AIM: Pick up the article on marketing to the base of the pyramid below and continue it from its last sentence.

The 5D's of BoP Marketing: Touchpoints for a holistic, human-centered strategy

An overview of the 5D's
The premise of the fortune at the base of the pyramid (BoP) is based on the notion of how to profitably do business with the poor. But few such endeavours have become sustainable businesses, falling prey to bad assumptions, misguided marketing, or poor research. Ken Banks of kiwanja.net wrote recently:

Progress in the social mobile field will come only when we think more about best practices in the thinking and design of mobile projects and applications, rather than obsessing over the end products themselves. By then most of the damage has usually already been done. In my experience, many social mobile projects fail in the early stages. Lack of basic reality-checking and a tendency to make major assumptions are lead culprits, yet they are relatively easy to avoid.

I would argue that this observation can be applied for any product or service meant for the BoP in the developing world, not just for the mobile industry. So how can we apply this understanding in order to design strategies to serve these untapped markets far more successfully?

MATERIAL:
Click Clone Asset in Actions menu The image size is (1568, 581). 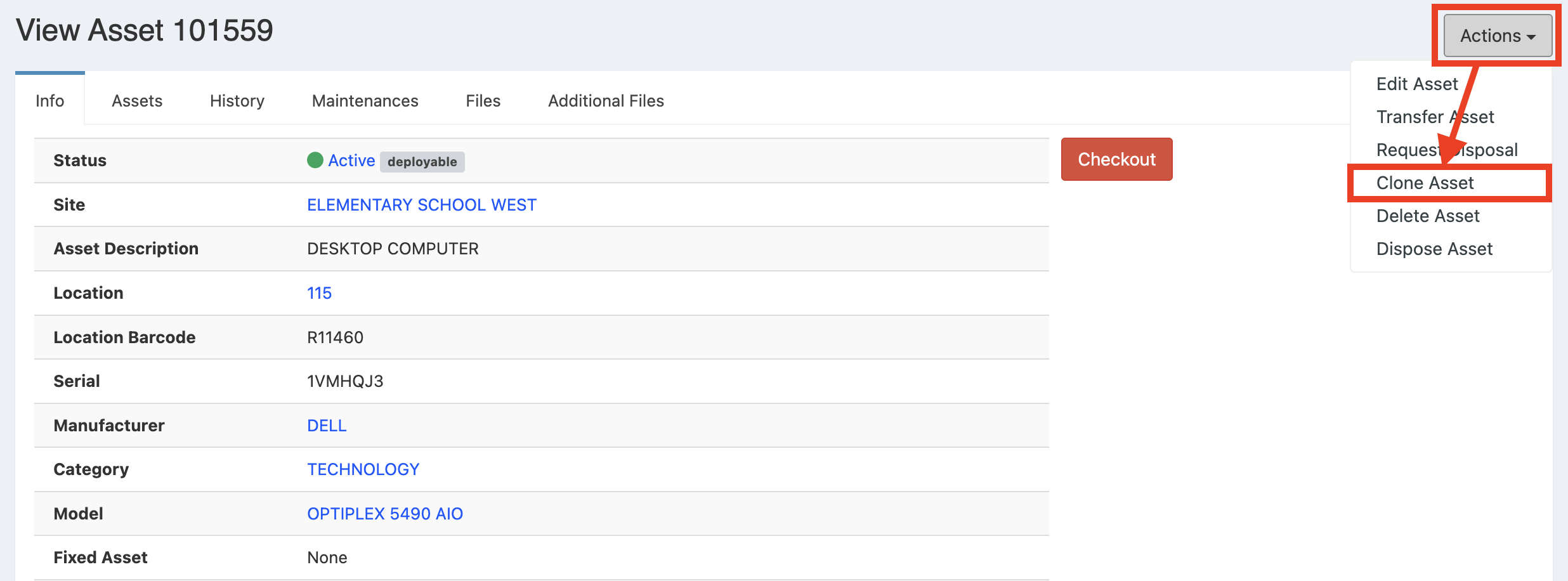1425,183
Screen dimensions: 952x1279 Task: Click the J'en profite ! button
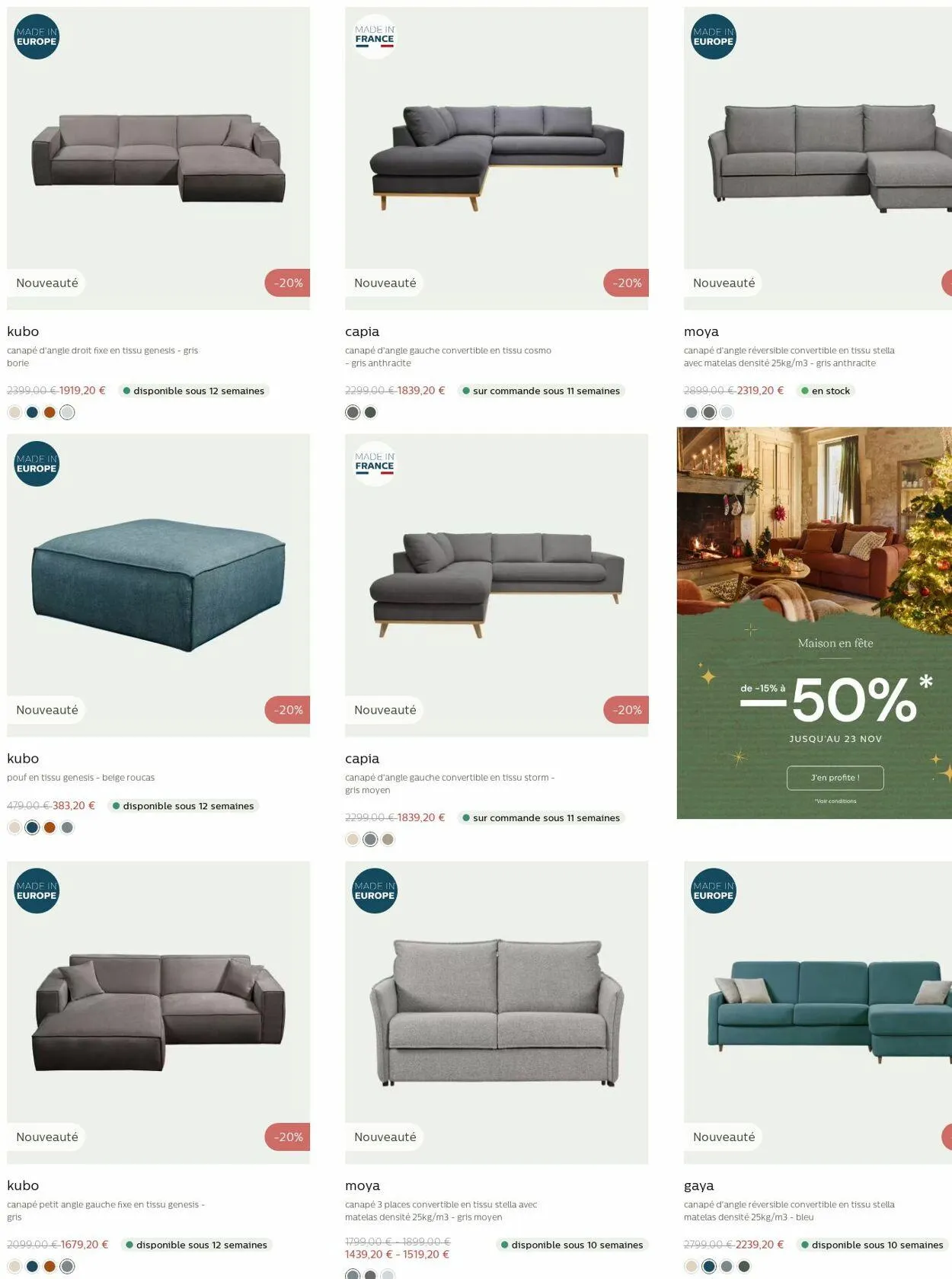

EXERCISE ANSWER:
The tacit mandate for companies interested in the BoP market is that your product or service must either fill an 'unmet' need (of which the poor have many), or provide a way for them to enhance their livelihood or quality of life. Why else would they divert their limited and hard-earned cash for your product or service? So the fundamental consideration before design would be to focus on the benefit to the BoP: Is there an opportunity for social or economic development?

Next, the solution must be well designed—contextually relevant, appropriate, and of course, affordable. But the best designed product or service in the world will not sell if your customer is unable to find it. Since logistics and transportation is as much of an infrastructural challenge in the developing world, distribution becomes critical in ensuring the availability of the product. The entire supply chain might have to be built from scratch.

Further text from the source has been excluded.